Researchers have done a comprehensive study to understand and control the variability of the LPBF process.
LPBF is used to 3D print metal powder, which follows a multi-step process from powder manufacturing to printing to heat treatment. Most parts produced using this process are for end use, meaning they must meet stringent tolerances to achieve the required engineering performance.
Because of this, there is considerable attention paid to the parameters of the process, as the ultimate performance of the part depends significantly on the microstructure formed during printing. Most operations spend a great deal of effort iteratively tuning their print jobs to meet that goal.
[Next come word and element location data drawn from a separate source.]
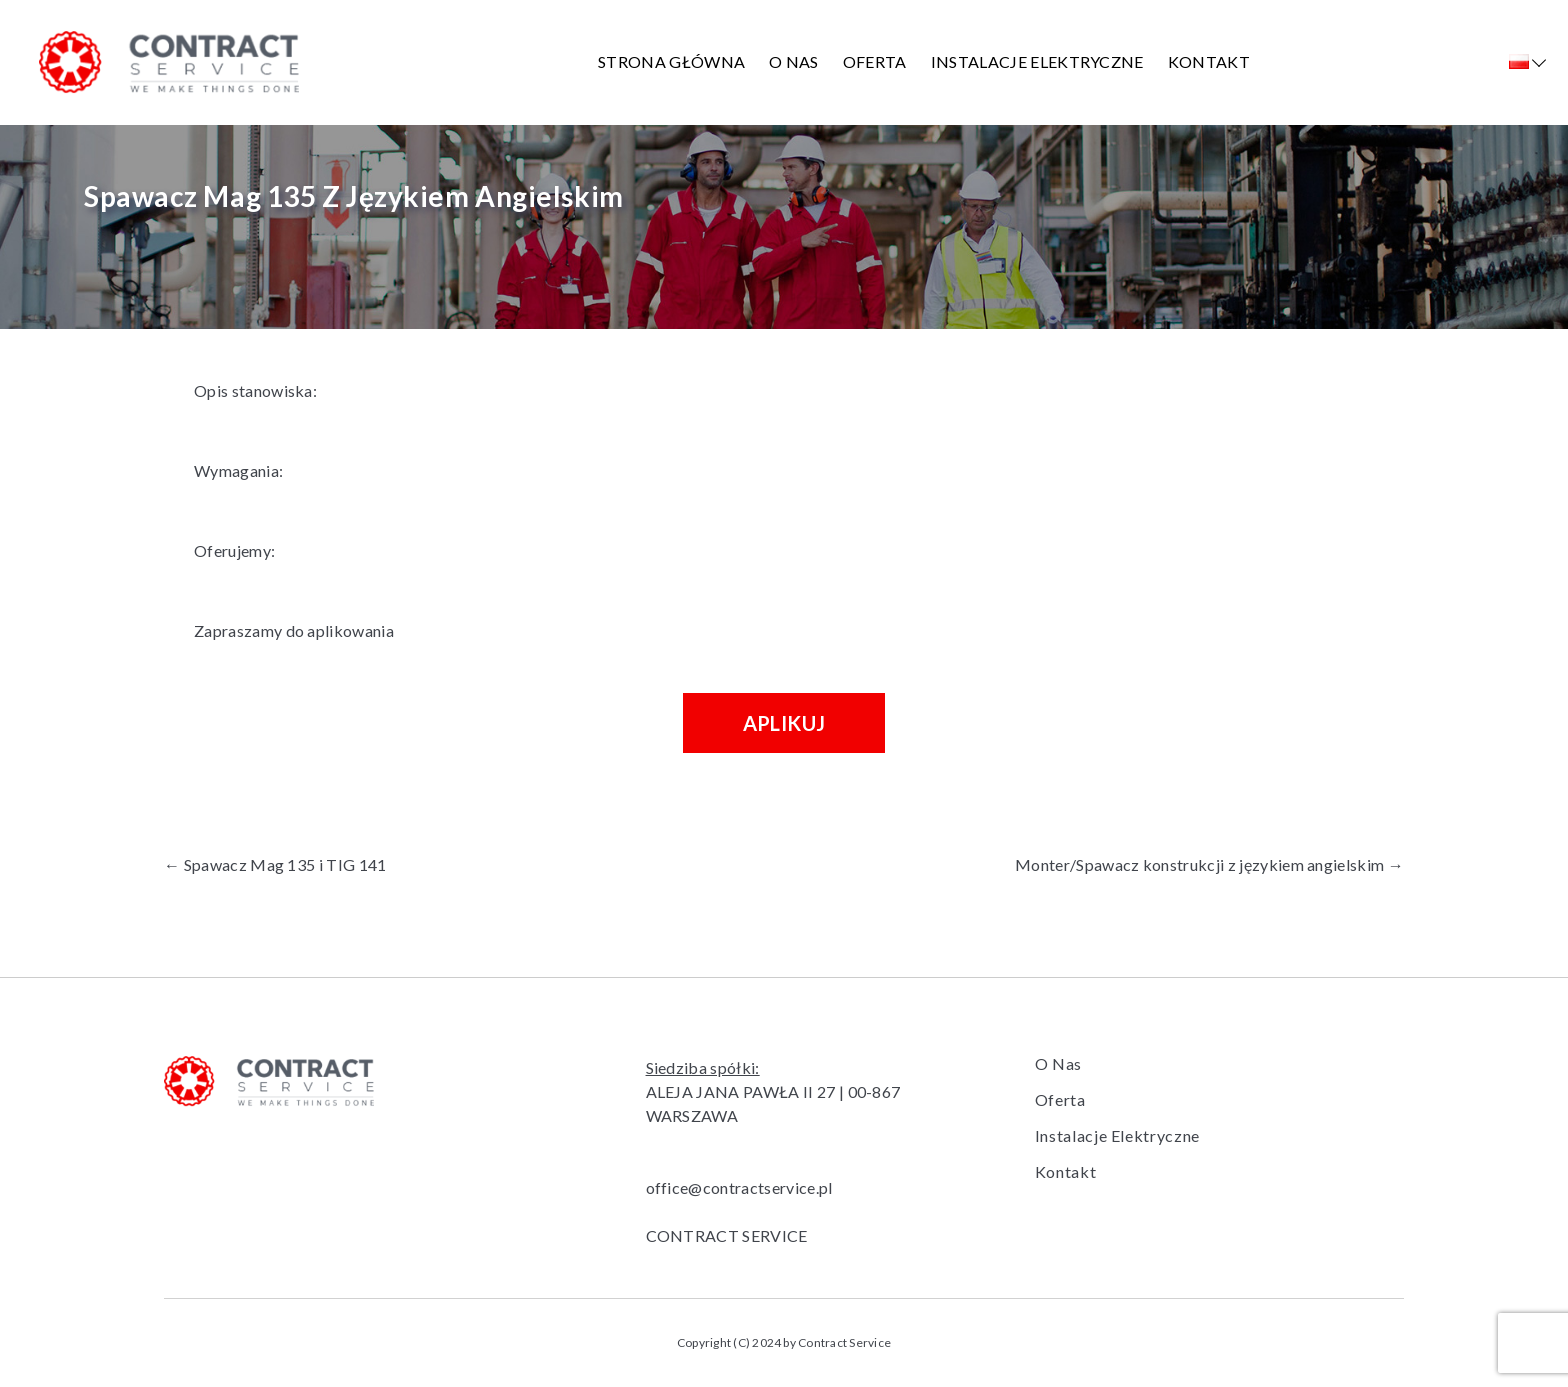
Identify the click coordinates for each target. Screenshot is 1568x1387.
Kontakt (1209, 61)
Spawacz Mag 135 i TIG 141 (275, 864)
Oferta (875, 61)
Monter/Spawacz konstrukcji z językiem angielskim (1209, 864)
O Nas (794, 61)
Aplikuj (784, 723)
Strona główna (671, 61)
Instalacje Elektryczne (1037, 61)
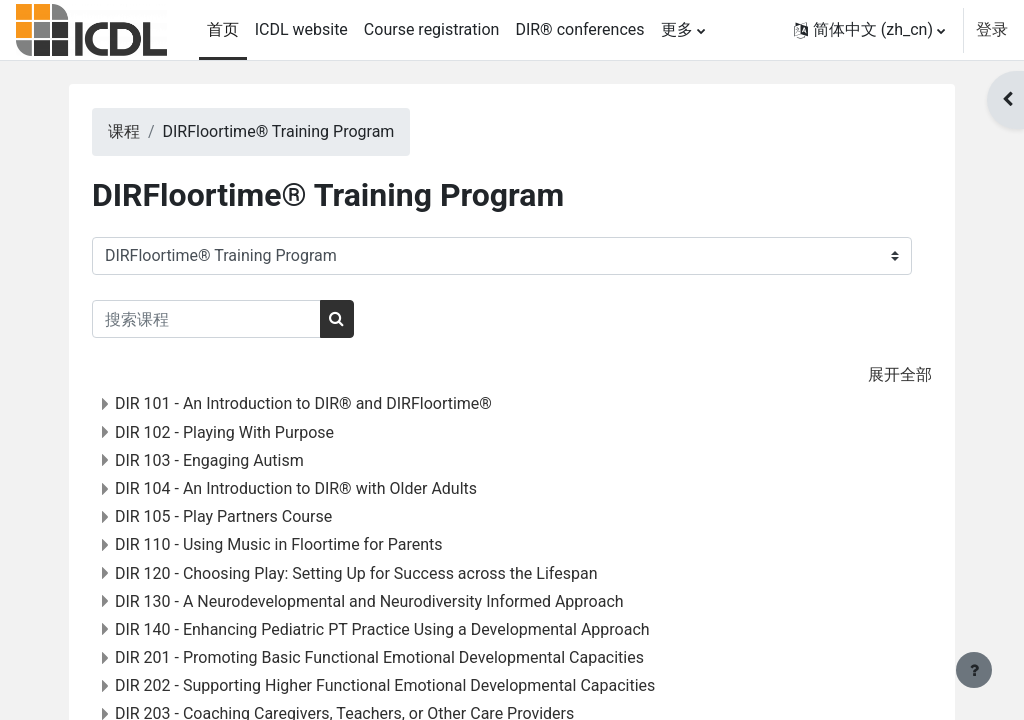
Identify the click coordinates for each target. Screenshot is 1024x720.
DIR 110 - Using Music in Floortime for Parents (304, 544)
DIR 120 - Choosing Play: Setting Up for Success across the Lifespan (381, 573)
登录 (992, 29)
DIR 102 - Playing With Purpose (249, 432)
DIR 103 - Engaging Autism (234, 460)
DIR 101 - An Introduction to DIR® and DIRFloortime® (328, 403)
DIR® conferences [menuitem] (579, 29)
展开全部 (875, 374)
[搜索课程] (231, 319)
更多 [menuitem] (677, 29)
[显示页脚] (974, 670)
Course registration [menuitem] (432, 29)
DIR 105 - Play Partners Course (248, 516)
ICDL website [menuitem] (301, 29)
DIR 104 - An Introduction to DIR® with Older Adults (321, 488)
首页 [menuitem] (223, 29)
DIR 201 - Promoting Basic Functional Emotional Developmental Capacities (404, 657)
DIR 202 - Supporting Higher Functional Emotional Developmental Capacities (410, 685)
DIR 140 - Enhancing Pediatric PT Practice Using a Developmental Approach (407, 629)
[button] (869, 30)
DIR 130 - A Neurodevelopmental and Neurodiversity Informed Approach (394, 601)
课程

Here, the researchers wanted to understand the process at a large scale. They collected data from 32 different operations using 20 different types of LPBF 3D printers. Using this data, they were able to see how print results changed when different operators, machines, and labs printed the same materials. They were able to quantify repeatability (same lab, same setup) vs. reproducibility (different labs/setups).
They also investigated the effects of nanoparticle modifications to input powders to improve powder flow, densification, heat absorption, crystallinity, and final part strength.
Using all this, they recorded 69 powder features, 15 process parameters, and 78 part properties in a large database. They generated 1.2M correlations that uncovered hidden relationships between powder, process, microstructure, and part.
Finally, all of this new knowledge was wrapped up in some new benchmarks that measure variability. These could ultimately lead to new standards and certifications for LPBF operations.